항목 찾기 기록
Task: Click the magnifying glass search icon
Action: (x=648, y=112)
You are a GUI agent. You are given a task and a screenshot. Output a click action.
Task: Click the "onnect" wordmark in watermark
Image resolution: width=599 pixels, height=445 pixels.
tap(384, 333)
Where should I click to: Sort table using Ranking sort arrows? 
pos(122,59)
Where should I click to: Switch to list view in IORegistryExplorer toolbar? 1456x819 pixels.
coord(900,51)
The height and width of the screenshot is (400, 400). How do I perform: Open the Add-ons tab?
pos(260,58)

• 주어진 과제
위에 있는 행을 하나도 빠짐없이 글자 그대로 옮겨 적으세요.

• 풀이한 문제
Task: Click the magnifying glass search icon
Action: (x=648, y=112)
You are a GUI agent. You are given a task and a screenshot. Output a click action.
Task: Click the "onnect" wordmark in watermark
Image resolution: width=599 pixels, height=445 pixels.
tap(384, 333)
Where should I click to: Sort table using Ranking sort arrows? 
pos(122,59)
Where should I click to: Switch to list view in IORegistryExplorer toolbar? 1456x819 pixels.
coord(900,51)
The height and width of the screenshot is (400, 400). How do I perform: Open the Add-ons tab?
pos(260,58)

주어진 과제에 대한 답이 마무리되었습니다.